The U.S. Federal Reserve lowered interest rates for the third time this year as “insurance against ongoing risks” but signaled it would need to see economic deterioration before any further cuts.
The Fed’s Open Market Committee voted 8-2 on Wednesday to cut the benchmark federal funds rate another quarter point to a range of 1-1/2 to 1-3/4%.
With this year’s cuts, the Fed has reversed nearly all of last year’s rate increases in an effort to prevent the slowing economy from going into recession amid muted inflation pressures and such headwinds as the U.S.-China trade war.
“We took this step to help keep the economy strong in the face of global developments and to provide some insurance against ongoing risks,” Fed Chair Jerome Powell said at a news conference.

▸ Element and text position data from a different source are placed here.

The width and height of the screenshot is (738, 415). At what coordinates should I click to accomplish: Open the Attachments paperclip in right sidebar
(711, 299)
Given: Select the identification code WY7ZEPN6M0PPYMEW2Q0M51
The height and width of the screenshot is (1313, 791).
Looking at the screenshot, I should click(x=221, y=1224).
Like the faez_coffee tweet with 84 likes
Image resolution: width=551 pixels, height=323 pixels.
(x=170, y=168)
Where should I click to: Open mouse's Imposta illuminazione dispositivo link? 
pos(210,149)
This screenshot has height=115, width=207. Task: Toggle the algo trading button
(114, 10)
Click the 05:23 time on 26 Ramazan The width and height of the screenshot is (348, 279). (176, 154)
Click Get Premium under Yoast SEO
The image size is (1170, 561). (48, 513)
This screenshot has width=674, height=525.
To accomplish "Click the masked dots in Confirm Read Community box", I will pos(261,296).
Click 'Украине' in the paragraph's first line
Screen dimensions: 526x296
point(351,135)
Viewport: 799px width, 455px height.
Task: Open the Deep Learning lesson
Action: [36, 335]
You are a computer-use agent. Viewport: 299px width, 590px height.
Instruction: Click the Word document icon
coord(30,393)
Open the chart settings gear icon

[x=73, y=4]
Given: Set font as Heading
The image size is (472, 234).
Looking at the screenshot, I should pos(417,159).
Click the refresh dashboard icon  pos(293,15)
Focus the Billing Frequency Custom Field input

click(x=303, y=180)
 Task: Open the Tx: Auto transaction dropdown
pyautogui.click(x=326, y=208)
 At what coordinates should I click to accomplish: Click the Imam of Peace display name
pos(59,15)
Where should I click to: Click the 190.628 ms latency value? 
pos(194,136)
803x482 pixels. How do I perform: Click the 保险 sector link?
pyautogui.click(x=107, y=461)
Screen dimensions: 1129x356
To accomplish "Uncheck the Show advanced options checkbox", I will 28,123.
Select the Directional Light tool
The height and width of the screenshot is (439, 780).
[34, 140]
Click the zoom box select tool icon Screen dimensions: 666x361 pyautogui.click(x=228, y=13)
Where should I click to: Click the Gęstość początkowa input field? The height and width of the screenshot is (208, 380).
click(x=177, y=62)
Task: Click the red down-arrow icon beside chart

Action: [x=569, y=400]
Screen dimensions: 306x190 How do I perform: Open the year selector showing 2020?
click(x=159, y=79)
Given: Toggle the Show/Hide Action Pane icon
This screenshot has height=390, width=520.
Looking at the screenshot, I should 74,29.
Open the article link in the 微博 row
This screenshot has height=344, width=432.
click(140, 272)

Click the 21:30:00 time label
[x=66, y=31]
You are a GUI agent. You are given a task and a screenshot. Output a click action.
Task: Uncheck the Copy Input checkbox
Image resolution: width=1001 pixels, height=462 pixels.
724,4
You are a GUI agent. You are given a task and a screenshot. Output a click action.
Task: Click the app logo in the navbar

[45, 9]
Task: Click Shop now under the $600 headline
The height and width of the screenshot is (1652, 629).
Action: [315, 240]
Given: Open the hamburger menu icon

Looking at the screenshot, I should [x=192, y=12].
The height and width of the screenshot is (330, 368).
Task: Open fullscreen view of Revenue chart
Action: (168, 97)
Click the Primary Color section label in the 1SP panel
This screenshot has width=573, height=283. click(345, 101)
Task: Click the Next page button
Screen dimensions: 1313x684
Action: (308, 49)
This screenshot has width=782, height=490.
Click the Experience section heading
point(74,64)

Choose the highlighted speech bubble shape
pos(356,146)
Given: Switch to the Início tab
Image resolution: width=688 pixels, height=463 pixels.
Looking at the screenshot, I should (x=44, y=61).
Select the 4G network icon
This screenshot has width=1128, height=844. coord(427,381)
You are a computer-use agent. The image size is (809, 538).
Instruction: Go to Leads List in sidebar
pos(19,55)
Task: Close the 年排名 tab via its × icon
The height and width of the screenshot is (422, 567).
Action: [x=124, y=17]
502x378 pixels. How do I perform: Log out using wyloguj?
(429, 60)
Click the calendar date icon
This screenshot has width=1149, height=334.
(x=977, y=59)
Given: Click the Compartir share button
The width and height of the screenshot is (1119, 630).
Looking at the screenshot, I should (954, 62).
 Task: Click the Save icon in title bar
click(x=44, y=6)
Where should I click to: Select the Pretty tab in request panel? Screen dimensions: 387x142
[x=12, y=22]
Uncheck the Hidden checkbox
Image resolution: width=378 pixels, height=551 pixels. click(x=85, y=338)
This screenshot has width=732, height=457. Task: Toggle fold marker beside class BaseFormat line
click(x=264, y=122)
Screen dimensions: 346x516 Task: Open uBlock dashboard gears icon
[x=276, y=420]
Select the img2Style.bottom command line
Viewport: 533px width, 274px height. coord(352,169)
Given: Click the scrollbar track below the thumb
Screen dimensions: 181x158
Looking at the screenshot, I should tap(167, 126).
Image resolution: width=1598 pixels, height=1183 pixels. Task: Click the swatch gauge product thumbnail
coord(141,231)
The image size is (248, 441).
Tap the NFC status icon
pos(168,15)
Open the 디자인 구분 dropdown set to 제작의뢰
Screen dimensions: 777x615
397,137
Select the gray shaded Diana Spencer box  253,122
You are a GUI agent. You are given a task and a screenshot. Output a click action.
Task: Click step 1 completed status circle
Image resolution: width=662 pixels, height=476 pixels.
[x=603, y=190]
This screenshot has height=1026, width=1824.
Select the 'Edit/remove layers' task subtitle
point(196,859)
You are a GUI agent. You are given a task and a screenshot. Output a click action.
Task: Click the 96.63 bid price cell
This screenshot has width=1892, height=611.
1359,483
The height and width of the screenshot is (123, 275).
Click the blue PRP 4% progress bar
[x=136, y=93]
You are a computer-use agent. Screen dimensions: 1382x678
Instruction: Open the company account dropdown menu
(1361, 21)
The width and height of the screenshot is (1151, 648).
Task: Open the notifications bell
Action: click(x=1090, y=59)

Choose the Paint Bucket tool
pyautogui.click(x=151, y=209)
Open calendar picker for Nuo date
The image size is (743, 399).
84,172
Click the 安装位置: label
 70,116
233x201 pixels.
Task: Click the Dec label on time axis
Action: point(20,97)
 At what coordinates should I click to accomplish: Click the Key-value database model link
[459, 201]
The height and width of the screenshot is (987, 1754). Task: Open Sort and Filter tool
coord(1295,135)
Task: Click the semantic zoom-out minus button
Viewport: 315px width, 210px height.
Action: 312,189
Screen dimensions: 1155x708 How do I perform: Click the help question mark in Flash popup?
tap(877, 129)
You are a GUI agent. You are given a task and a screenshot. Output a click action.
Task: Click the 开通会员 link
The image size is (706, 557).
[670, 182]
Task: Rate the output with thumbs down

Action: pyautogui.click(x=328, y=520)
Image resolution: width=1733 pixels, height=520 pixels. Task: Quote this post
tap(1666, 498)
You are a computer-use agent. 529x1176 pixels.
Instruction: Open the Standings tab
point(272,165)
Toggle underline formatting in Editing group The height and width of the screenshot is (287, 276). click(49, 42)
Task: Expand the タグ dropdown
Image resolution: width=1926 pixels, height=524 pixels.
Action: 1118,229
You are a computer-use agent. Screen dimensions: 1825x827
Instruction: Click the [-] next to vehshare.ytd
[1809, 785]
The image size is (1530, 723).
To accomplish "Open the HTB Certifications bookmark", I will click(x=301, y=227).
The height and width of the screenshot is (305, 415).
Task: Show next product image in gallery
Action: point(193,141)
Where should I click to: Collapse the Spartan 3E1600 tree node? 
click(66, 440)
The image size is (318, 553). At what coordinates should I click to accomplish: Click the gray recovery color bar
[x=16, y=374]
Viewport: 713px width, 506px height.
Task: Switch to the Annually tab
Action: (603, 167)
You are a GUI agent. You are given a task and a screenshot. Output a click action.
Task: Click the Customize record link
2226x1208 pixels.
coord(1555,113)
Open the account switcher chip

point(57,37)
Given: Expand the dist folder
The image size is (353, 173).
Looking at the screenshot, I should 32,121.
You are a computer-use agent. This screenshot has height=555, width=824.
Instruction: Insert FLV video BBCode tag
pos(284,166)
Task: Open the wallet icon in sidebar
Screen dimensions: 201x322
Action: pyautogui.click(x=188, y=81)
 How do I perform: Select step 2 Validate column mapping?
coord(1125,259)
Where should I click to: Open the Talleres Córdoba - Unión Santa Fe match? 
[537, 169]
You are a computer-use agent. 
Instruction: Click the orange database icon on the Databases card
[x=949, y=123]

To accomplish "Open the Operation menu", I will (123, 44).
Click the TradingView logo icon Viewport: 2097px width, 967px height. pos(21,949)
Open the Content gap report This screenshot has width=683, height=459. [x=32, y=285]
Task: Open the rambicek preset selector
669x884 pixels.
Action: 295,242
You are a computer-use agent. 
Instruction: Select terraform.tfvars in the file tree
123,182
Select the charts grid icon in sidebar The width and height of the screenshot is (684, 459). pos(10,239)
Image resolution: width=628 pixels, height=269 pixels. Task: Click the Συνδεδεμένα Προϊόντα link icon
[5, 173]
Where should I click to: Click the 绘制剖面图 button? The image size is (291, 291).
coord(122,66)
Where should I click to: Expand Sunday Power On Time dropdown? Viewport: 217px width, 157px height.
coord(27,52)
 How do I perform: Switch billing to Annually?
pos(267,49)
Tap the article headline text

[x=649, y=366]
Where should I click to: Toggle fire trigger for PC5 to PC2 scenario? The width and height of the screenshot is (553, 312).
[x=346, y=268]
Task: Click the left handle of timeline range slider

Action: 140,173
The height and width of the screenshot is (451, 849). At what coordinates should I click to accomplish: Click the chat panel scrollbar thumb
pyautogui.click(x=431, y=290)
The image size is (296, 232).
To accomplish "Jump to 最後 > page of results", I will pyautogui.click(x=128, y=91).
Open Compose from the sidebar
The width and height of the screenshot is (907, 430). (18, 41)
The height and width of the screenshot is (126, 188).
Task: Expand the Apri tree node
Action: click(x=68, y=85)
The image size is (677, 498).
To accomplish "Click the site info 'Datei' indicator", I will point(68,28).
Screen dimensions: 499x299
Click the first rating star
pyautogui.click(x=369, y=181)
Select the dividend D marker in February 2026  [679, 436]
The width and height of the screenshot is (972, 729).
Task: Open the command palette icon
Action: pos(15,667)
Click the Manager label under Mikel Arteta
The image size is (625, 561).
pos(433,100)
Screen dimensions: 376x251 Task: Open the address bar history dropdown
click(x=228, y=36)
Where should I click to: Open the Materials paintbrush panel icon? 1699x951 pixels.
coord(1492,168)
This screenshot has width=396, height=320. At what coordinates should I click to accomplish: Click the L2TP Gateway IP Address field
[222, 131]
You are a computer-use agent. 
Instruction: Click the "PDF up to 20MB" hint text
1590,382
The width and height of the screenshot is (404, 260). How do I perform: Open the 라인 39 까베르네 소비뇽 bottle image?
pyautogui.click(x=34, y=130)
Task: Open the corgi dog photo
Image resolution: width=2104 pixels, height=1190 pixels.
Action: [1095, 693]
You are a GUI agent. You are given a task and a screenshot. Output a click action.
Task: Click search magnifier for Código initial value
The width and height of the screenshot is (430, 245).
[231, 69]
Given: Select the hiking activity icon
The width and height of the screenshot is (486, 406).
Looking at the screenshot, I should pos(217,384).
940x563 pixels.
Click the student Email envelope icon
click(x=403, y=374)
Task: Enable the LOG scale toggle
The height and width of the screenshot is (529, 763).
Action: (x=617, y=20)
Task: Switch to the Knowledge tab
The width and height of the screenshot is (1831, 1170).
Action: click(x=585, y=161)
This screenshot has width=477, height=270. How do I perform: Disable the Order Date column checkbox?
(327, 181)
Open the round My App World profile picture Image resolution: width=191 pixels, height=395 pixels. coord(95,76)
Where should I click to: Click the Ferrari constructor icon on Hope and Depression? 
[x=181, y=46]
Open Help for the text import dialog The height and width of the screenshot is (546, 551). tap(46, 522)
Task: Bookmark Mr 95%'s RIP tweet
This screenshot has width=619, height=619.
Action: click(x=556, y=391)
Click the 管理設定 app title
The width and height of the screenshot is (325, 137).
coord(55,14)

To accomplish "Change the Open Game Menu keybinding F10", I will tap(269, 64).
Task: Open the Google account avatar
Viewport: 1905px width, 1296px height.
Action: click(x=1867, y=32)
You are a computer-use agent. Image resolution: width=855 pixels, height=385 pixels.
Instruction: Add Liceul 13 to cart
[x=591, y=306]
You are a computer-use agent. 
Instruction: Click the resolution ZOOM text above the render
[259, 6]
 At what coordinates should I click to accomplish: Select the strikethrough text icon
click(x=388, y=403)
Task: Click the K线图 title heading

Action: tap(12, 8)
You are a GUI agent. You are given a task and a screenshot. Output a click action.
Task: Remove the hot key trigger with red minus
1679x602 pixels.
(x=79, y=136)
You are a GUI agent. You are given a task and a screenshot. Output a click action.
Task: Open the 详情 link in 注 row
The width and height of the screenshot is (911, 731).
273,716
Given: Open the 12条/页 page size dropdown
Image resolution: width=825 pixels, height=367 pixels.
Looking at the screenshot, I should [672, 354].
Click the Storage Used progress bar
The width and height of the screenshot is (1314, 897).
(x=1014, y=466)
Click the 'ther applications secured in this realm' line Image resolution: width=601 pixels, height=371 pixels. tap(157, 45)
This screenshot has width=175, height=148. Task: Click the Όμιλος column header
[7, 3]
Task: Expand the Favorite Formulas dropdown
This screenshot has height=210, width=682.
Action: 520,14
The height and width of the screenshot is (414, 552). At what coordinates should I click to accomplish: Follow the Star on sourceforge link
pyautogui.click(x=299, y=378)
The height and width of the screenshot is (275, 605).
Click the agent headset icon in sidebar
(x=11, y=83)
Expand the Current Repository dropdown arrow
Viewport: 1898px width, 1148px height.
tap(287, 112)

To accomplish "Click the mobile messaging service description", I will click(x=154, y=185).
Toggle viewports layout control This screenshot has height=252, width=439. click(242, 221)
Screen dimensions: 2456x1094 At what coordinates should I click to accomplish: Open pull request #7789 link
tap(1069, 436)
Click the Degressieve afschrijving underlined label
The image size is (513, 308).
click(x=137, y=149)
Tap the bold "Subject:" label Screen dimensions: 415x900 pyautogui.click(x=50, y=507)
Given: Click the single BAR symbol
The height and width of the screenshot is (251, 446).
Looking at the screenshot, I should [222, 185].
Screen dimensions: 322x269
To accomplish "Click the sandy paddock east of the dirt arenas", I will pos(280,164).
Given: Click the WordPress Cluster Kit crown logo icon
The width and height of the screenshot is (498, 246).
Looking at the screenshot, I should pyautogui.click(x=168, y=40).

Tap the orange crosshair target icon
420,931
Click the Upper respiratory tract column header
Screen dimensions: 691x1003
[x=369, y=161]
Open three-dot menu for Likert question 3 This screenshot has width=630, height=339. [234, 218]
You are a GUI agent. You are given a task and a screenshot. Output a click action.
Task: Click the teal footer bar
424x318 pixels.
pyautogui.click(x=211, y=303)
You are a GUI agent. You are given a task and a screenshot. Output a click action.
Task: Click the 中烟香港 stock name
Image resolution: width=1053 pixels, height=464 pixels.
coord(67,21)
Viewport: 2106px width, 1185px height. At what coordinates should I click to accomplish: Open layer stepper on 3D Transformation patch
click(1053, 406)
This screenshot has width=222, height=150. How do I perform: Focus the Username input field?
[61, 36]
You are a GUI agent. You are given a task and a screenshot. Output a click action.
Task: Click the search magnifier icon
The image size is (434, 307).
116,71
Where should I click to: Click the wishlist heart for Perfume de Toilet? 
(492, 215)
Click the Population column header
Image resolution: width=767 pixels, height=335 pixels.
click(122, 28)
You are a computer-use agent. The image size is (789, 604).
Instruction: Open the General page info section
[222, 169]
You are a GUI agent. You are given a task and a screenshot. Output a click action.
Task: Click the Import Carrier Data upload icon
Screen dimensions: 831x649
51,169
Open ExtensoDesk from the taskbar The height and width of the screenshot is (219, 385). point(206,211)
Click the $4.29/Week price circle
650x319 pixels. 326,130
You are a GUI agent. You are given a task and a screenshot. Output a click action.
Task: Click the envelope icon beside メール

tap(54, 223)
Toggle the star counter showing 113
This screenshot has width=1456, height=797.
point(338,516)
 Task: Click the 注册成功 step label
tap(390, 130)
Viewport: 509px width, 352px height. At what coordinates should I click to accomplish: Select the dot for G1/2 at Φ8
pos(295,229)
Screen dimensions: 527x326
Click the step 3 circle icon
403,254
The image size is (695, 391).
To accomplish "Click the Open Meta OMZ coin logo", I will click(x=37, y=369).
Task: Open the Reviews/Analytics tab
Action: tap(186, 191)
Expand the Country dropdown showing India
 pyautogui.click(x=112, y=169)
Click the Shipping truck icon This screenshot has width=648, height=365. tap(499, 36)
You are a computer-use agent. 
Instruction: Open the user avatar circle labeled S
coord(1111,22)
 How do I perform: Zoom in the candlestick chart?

According to Powell, the outlook for the U.S. economy continues to be for “moderate” growth, a strong labor market, and inflation rising back to the Fed’s 2% annual goal. “We see the current stance of monetary policy as likely to remain appropriate as long as incoming information about the economy remains broadly consistent with our outlook,” he said.
“If developments emerge that cause a material reassessment of our outlook, we would respond accordingly,” Powell added.
Fed officials had previously cut rates in July and September. “Although the economy is holding up — growth remains near potential and consumers are spending — they wanted to inoculate the economy against the harmful effects of uncertainty and slowing global demand,” The New York Times reported.
In another indication the Fed is taking a more patient approach, its post-FOMC meeting statement did not include a pledge to “act as appropriate to sustain the expansion.” Instead, it said it would “continue to monitor the implications of incoming information for the economic outlook as it assesses the appropriate path of the target range for the federal funds rate.”
“The new language suggests an increased level of data dependence rather than an ongoing intent to adjust rates lower,” CNBC said.
Powell also indicated that rate hikes were not on the table unless inflation showed signs of moving higher.